Local governments, public universities and transit agencies all took a funding hit in the budget but say the benefit is that adoption of budget provides funding certainty. School aid funding remains hung up in a political dispute.

“The Midwest certainly showed a lack of interest in borrowing despite relatively low interest rates,” Ciccarone said. “The region’s conservative profile is part of it; concerns over credit quality” might have played a role.

Borrowing across sectors weakened with only transportation and development-related bonding experiencing growth. Education bonds accounted for $11.7 billion of volume, a 26% decline, while general purpose issuance followed at $6.1 billion, an 18.8% decline. Healthcare borrowers, struck with worries over Republican attempts to remake the Affordable Care Act, slid 33.1% to $4.4 billion.

Bond insurance volume gained 21.2% but still wrapped a minimal level of $2.3 billion. Across issuer types, only counties and parishes and cities and towns ended the first half with volume growth. District borrowing accounted for $8 billion of the region’s volume; cities and towns accounted for $7.7 billion; and state agencies $7.5 billion.

Chicago led the pack among issuers selling almost $2.6 billion of long-term debt. That included a nearly $1.2 billion new money and refunding general obligation sale in January that was the largest Midwest deal of the first half. Chicago also priced an $812 million O’Hare International Airport financing in June, the region's third largest deal.

The state of Wisconsin followed Chicago among issuers with $2.1 billion, and the Wisconsin-based Public Finance Authority – a national conduit agency – was third with nearly $1.7 billion.

Cuyahoga County, Ohio was fourth on the issuer ranking with $946 million of borrowing for MetroHealth System which is a public hospital system that serves the county. That deal marked the region’s second largest transaction.

The transaction refunded some debt and added $800 million to MetroHealth’s balance sheet to fund a $950 million transformation of its main campus following a sweeping overhaul of its operations. The transaction also prompted Fitch Ratings, Moody’s Investors Service, and S&P Global Ratings to drop the system’s ratings by three notches leaving it at the lowest investment grade rating over concerns about its heavy debt load. Outlooks are stable at the triple-B-minus level.

Some big deals are on tap for the remainder of the year and others have been talked about but are uncertain for the second half.

The Illinois Finance Authority will sell $560 million of state revolving fund bonds next week. Chicago officials have said they plan to begin taking advantage of a new bond structure this year to refund existing sales tax and general obligation bonds. Illinois is authorized to sell up to $6 billion GO paper to pay down bills by the end of the year. It’s unclear whether the Rauner administration will act on the authorization or not.

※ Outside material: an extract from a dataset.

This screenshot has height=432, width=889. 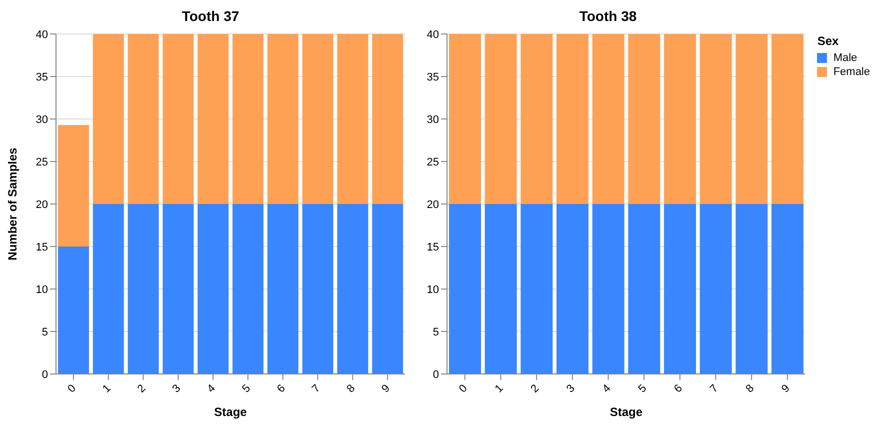 I want to click on chart-title: Tooth 38, so click(x=608, y=17).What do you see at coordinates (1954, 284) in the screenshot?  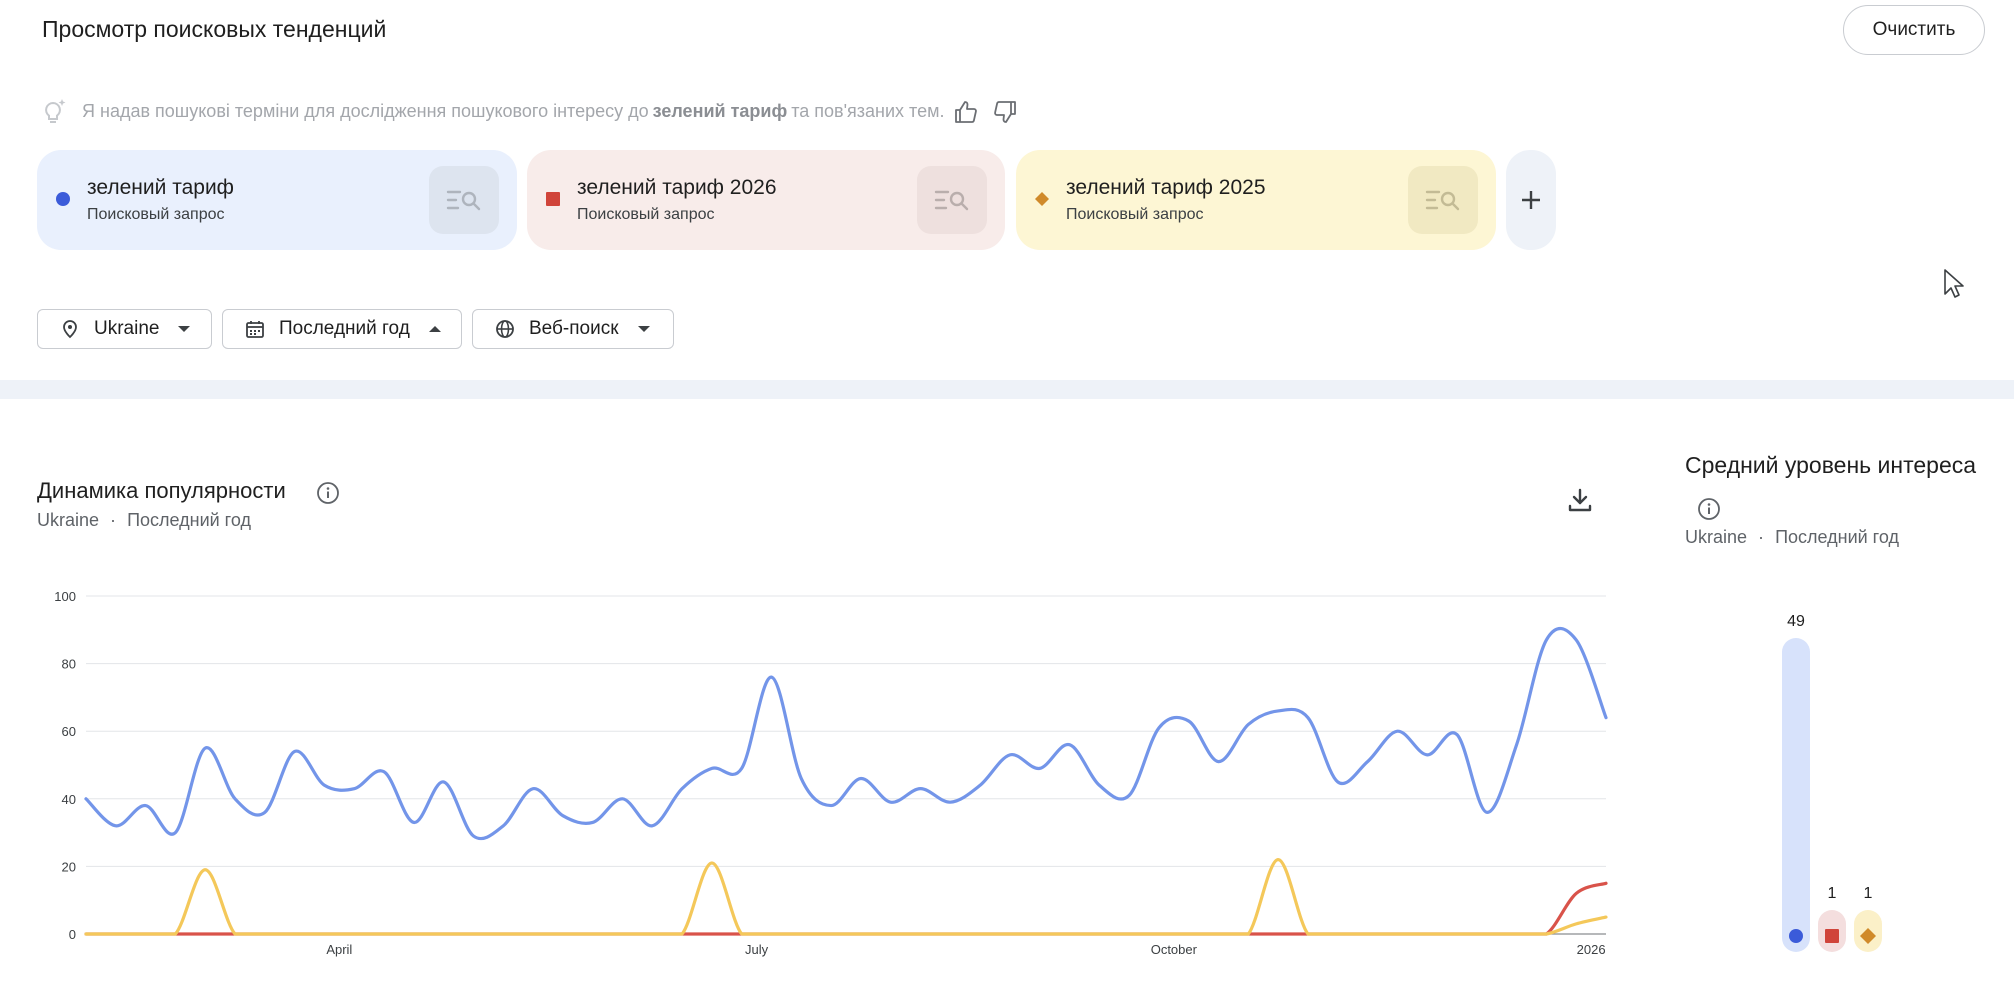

Bank of America Merrill Lynch led the senior manager rankings, credited by Thomson Reuters with running the books on $3.3 billion in the Midwest, followed by Goldman Sachs with $2.8 billion and Stifel Nicolaus with $2.5 billion. Robert W. Baird, JPMorgan, Citi, Piper Jaffray, Wells Fargo, RBC Capital Markets, and Loop Capital Markets rounded out the top 10.

PFM Financial Advisors took the top spot among advisors, credited with working on $4.2 billion of financings, followed by the healthcare advisory firm Kaufman Hall with $1.8 billion, and Acacia Financial Group with $1.7 billion.

Quarles & Brady finished the first half in the lead among bond counsel, credited with working on $3.1 billion, followed by Chapman and Cutler with $2.3 billion, and Gilmore & Bell with $1.8 billion.